Des bonbons pour collecter les souvenirs
"Ma première fois là-bas, ça a été une grosse révélation, loin de l'image de mouroir qu'on peut avoir en tête, confie Natacha Cousin, trésorière d'Echoes. J'ai été super touchée par ces individus, qui ont chacun leur personnalité et ne se réduisent pas à leur état de santé. Et puis même s'il y a peu d'intervenants extérieurs, il y a une vraie vie en collectivité qui est quand même assez joyeuse !"
Transcript
00:00 J'ai un peu raconté ma vie, mais ça s'est très bien passé.
00:03 Pourquoi ? Fallait pas le raconter ?

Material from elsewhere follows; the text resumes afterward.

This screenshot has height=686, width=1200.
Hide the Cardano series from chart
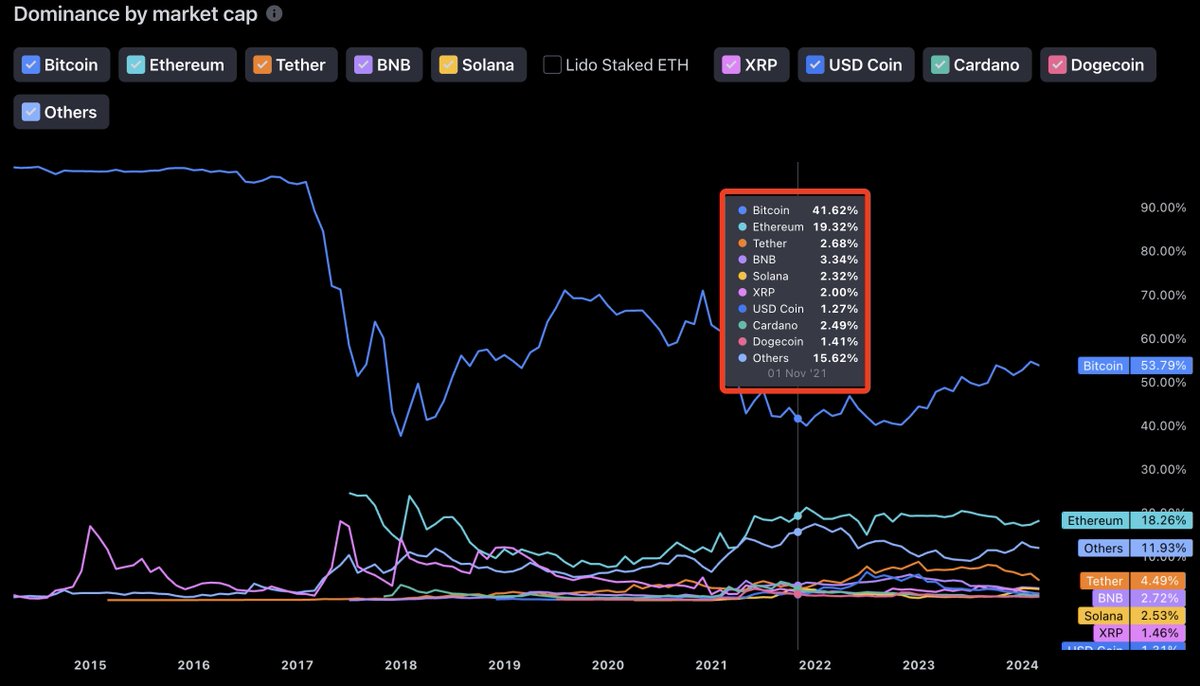(x=940, y=65)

00:05 Ah bah bien sûr que si !
00:06 Ah si si si, au contraire !
00:07 Je parle facilement, je parle peut-être des fois un peu trop.
00:28 C'est comme ça, c'est moi en même temps.
00:30 Ils sont plus dans la surprise, dans leur voix.
00:32 "Mais c'est moi ça, mais j'ai dit ça !"
00:34 Ils sont plus dans cet échange-là.
00:36 Le fait que ça soit diffusé et accessible à tous,
00:40 c'est aussi pour les familles,
00:42 c'est pour changer aussi le regard, je pense, sur les structures.
00:46 C'est une génération qui a vécu avec cette radio dans la maison qu'on écoutait,
00:52 et qui puisse voir aussi comment ça se passe de l'autre côté,
00:54 et qui le découvre avec du vrai matériel professionnel.
00:58 Au début c'est pas évident, parce que quand on...
01:00 pour parler devant le micro c'est pas toujours facile,
01:04 mais on s'y fait finalement.
01:06 On rigolait, je dirais, surtout à notre âge,
01:09 parce que quand même, si on perd ça, on a tout perdu, on n'est plus rien.
01:13 "Ça me plaît, ça me fait vivre", comme on dit.
01:17 Ça change quand même ce regard, et c'est bien qu'on parle du positif,
01:21 parce qu'il y a beaucoup de positif dans les maisons de retraite.
01:24 Et c'est un lieu de vie, c'est un lieu de vie où le présent est très important,
01:29 où ils vivent à fond, ils vivent à fond les moments ici.
01:34 Il y a des moments de partage, il y a de l'amitié,
01:37 ils partagent énormément ensemble.
01:39 Et nous on est là aussi pour aider ces beaux moments,
01:43 et c'est vrai que l'intervention d'associations comme ça,
01:46 dans ces lieux, c'est incroyable ce que ça peut apporter.
01:49 [Musique]
01:57 Un coup de fil, un soir quand j'allais partir,
02:00 d'étudiants qui avaient fait un petit projet
02:03 dans le cadre de leur master socio-culturel,
02:07 qui avaient envie de le rendre réel, ce projet.
02:12 Je l'avais fait toute seule, j'étais jeune.
02:16 Je suis rentrée très très tard, j'avais dansé, j'ai dansé.
02:20 Quand j'étais beaucoup plus jeune, quand j'étais avec mes parents,
02:24 on descendait de la campagne avec nos soeurs,
02:27 et elle allait au cinéma, moi j'allais danser.
02:30 C'est à ce moment-là quand on remontait à la maison,
02:33 il fallait qu'elle me raconte le film,
02:35 parce que je ne le savais pas, mais j'allais danser tout l'après-midi.
02:39 Et on avait un groupe de rappeurs, c'était excellent.
02:44 Ça m'a plu personnellement.
02:46 Je pense que c'est ça le plus important,
02:48 c'est de se réunir et de pouvoir partager.